=== INPUT ===
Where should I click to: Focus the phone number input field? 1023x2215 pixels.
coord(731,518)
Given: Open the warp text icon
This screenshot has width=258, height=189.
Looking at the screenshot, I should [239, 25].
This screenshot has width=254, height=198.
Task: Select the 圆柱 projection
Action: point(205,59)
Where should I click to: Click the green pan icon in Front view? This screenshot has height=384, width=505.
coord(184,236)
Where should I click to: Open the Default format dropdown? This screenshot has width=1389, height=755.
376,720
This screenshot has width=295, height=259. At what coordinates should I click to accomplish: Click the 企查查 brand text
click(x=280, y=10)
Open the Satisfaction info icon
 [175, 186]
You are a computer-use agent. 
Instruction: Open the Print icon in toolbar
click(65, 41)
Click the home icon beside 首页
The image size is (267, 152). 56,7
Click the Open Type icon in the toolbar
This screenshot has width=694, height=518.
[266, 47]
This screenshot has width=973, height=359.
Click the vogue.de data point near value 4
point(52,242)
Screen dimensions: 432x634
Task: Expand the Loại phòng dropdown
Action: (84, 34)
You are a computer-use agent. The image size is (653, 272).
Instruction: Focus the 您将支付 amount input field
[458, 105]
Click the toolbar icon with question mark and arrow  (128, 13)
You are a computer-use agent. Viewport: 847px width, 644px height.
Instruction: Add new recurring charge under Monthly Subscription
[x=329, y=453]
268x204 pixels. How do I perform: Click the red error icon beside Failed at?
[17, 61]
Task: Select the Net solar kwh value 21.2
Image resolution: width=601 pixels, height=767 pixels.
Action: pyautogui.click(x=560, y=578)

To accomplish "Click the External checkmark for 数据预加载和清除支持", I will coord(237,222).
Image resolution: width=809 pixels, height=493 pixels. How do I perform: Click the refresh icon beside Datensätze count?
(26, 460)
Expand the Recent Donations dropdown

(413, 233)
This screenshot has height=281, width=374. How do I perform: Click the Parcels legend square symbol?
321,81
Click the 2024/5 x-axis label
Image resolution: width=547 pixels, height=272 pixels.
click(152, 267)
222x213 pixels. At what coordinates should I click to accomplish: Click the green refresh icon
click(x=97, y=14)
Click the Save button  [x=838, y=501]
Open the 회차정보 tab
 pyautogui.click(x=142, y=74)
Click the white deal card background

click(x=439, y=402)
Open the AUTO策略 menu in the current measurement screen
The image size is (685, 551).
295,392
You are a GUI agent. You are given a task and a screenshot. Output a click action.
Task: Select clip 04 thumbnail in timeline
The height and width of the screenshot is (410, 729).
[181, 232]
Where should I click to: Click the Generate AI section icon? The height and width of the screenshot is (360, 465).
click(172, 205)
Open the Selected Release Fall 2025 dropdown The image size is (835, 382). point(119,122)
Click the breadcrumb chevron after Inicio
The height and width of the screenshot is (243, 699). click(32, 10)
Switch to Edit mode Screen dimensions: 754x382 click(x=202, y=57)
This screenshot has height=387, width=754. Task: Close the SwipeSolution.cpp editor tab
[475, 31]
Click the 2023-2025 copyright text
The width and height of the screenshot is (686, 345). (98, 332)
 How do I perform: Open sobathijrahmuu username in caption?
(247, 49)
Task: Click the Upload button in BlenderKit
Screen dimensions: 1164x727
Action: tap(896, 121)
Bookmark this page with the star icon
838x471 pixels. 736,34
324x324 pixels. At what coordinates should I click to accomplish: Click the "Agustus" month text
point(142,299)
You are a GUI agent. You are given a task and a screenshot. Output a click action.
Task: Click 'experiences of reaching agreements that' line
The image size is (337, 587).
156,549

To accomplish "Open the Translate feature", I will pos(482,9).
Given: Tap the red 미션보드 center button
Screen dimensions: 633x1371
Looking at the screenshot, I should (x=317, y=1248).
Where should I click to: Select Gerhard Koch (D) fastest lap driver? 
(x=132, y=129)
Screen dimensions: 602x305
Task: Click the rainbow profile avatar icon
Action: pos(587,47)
===
Could you reproduce every entry above exactly as written?

> [RESULT OF THE TASK]
Where should I click to: Focus the phone number input field? 1023x2215 pixels.
coord(731,518)
Given: Open the warp text icon
This screenshot has width=258, height=189.
Looking at the screenshot, I should [239, 25].
This screenshot has width=254, height=198.
Task: Select the 圆柱 projection
Action: point(205,59)
Where should I click to: Click the green pan icon in Front view? This screenshot has height=384, width=505.
coord(184,236)
Where should I click to: Open the Default format dropdown? This screenshot has width=1389, height=755.
376,720
This screenshot has width=295, height=259. At what coordinates should I click to accomplish: Click the 企查查 brand text
click(x=280, y=10)
Open the Satisfaction info icon
 [175, 186]
You are a computer-use agent. 
Instruction: Open the Print icon in toolbar
click(65, 41)
Click the home icon beside 首页
The image size is (267, 152). 56,7
Click the Open Type icon in the toolbar
This screenshot has width=694, height=518.
[266, 47]
This screenshot has width=973, height=359.
Click the vogue.de data point near value 4
point(52,242)
Screen dimensions: 432x634
Task: Expand the Loại phòng dropdown
Action: (84, 34)
You are a computer-use agent. The image size is (653, 272).
Instruction: Focus the 您将支付 amount input field
[458, 105]
Click the toolbar icon with question mark and arrow  (128, 13)
You are a computer-use agent. Viewport: 847px width, 644px height.
Instruction: Add new recurring charge under Monthly Subscription
[x=329, y=453]
268x204 pixels. How do I perform: Click the red error icon beside Failed at?
[17, 61]
Task: Select the Net solar kwh value 21.2
Image resolution: width=601 pixels, height=767 pixels.
Action: pyautogui.click(x=560, y=578)

To accomplish "Click the External checkmark for 数据预加载和清除支持", I will coord(237,222).
Image resolution: width=809 pixels, height=493 pixels. How do I perform: Click the refresh icon beside Datensätze count?
(26, 460)
Expand the Recent Donations dropdown

(413, 233)
This screenshot has height=281, width=374. How do I perform: Click the Parcels legend square symbol?
321,81
Click the 2024/5 x-axis label
Image resolution: width=547 pixels, height=272 pixels.
click(152, 267)
222x213 pixels. At what coordinates should I click to accomplish: Click the green refresh icon
click(x=97, y=14)
Click the Save button  [x=838, y=501]
Open the 회차정보 tab
 pyautogui.click(x=142, y=74)
Click the white deal card background

click(x=439, y=402)
Open the AUTO策略 menu in the current measurement screen
The image size is (685, 551).
295,392
You are a GUI agent. You are given a task and a screenshot. Output a click action.
Task: Select clip 04 thumbnail in timeline
The height and width of the screenshot is (410, 729).
[181, 232]
Where should I click to: Click the Generate AI section icon? The height and width of the screenshot is (360, 465).
click(172, 205)
Open the Selected Release Fall 2025 dropdown The image size is (835, 382). point(119,122)
Click the breadcrumb chevron after Inicio
The height and width of the screenshot is (243, 699). click(32, 10)
Switch to Edit mode Screen dimensions: 754x382 click(x=202, y=57)
This screenshot has height=387, width=754. Task: Close the SwipeSolution.cpp editor tab
[475, 31]
Click the 2023-2025 copyright text
The width and height of the screenshot is (686, 345). (98, 332)
 How do I perform: Open sobathijrahmuu username in caption?
(247, 49)
Task: Click the Upload button in BlenderKit
Screen dimensions: 1164x727
Action: tap(896, 121)
Bookmark this page with the star icon
838x471 pixels. 736,34
324x324 pixels. At what coordinates should I click to accomplish: Click the "Agustus" month text
point(142,299)
You are a GUI agent. You are given a task and a screenshot. Output a click action.
Task: Click 'experiences of reaching agreements that' line
The image size is (337, 587).
156,549

To accomplish "Open the Translate feature", I will pos(482,9).
Given: Tap the red 미션보드 center button
Screen dimensions: 633x1371
Looking at the screenshot, I should (x=317, y=1248).
Where should I click to: Select Gerhard Koch (D) fastest lap driver? 
(x=132, y=129)
Screen dimensions: 602x305
Task: Click the rainbow profile avatar icon
Action: pos(587,47)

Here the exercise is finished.